Although it’s nice that Microsoft has made information barrier policies available to education tenants, it would be better if they:

  • Create a GUI to manage organization segments and information barrier policies in the Microsoft 365 compliance center.
  • Provide features such as the ability to test organization segments to show what recipients are in a segment (Adaptive scopes for retention policies can display similar information). In addition, have a way for administrators to see if any conflicts exist with other segments (a recipient must appear only in one segment). None of this is rocket science.
  • Make the operation of the information barrier application more transparent and easier to manage, especially in the resolution of any issues thrown up by processing. Perhaps even apply some of the much-vaunted artificial intelligence that’s strewn around Microsoft 365 to help organizations understand and tweak the flow of communications controlled by policy.
  • Fix the PowerShell cmdlets so that their error handling is smoother and delivers information to tell administrators how to fix problems.
  • Include Exchange Online in the workloads supported by information barrier policies.

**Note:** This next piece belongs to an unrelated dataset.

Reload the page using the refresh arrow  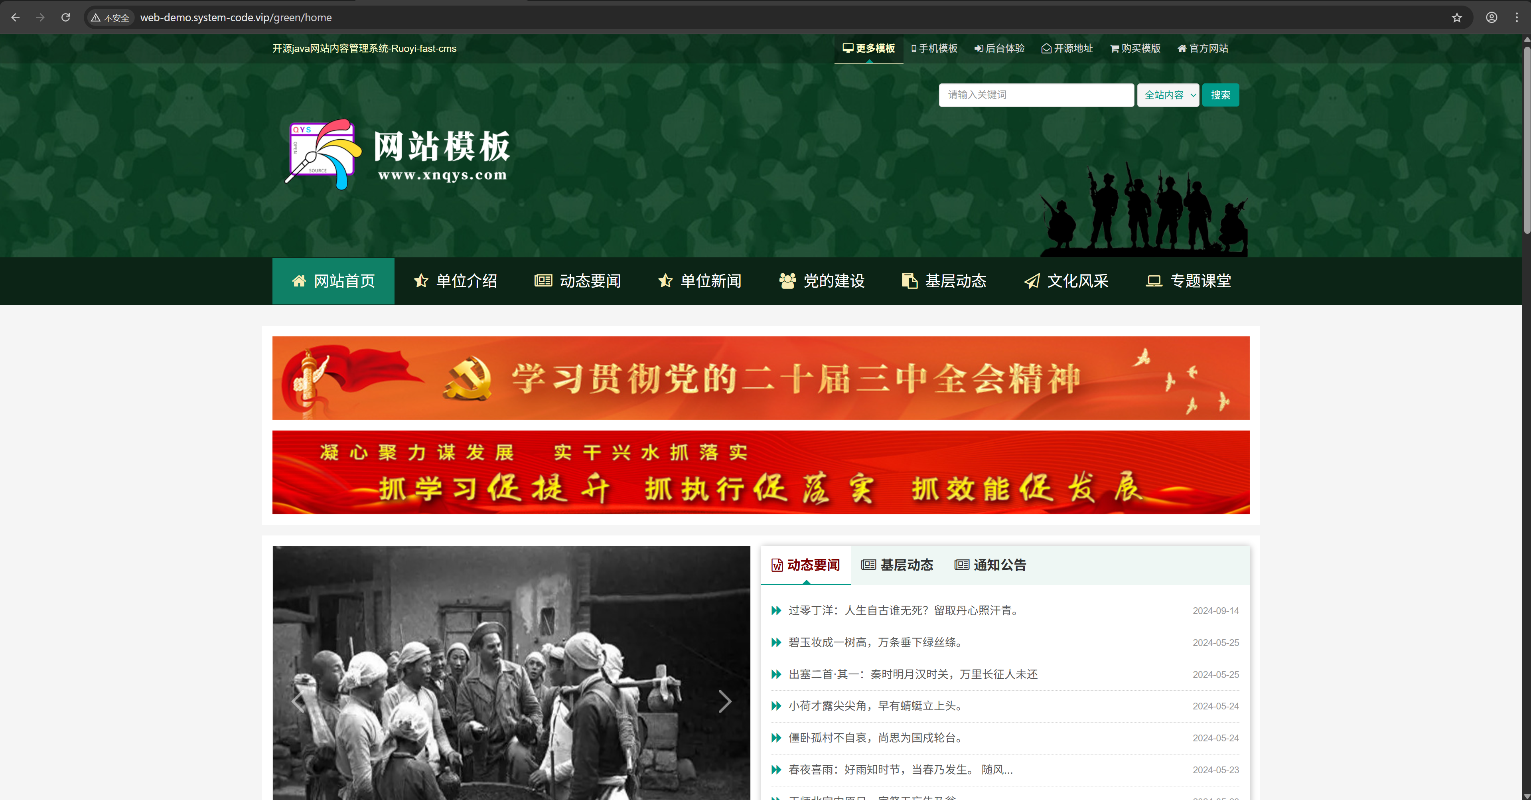pyautogui.click(x=66, y=17)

Demanding Office 365 E5 or Microsoft 365 E5 licenses for a half-baked, unfinished, and problematic solution that’s been generally available for several years is not a good position for Microsoft to be in. It would be better if they fixed the fundamentals of the information barriers solution before expanding those who might have to use it.


Learn more about how Office 365 really works on an ongoing basis by subscribing to the Office 365 for IT Pros eBook. Our monthly updates keep subscribers informed about what’s important across the Office 365 ecosystem. Information barrier policies are covered in the compliance chapter.

4 Replies to “Microsoft Extends Problematic Information Barriers Solution to All Education Tenants”

  1. I guess it’s another case of native tools being half baked which gives third party vendors and opportunity to sell their solution that covers gaps left by Microsoft. #jobcreation😊

  2. Would like to give my 2 cents on this topic as I am currently concepting compliance design for an education tenant.
    1. Found per accident that there is even a GUI integration now in compliance center.
    2. Error handling is still a mess and unformatted – even in the portal it displays the raw error message.
    3. The worst caveat on information barriers (at least in my scenario) is that they policies are only supported in a symmetric configuration. On the other hand this limitation is not completely addressed in managing. Actually you can setup a symmetric setup in the beginning. As soon as you want to modify policies or re-apply them tho, you event get errors like “Microsoft.Exchange.Management.Tasks.AsymmetricPoliciesException,IB Policies defined on segment
    and are not symmetric. Please
    ensure that the policies are defined two-ways. For example, if there is a policy where Segment1 cannot communicate
    with Segment2, then there must be another policy where Segment2 cannot communicate with Segment1.”

    Especially the last point is unfortunately forcing us to having another approach, when we want to have students blocked from reaching out to teachers but not vice-versa.

    Not to forget, nice wrap-up on that whole topic, Tony.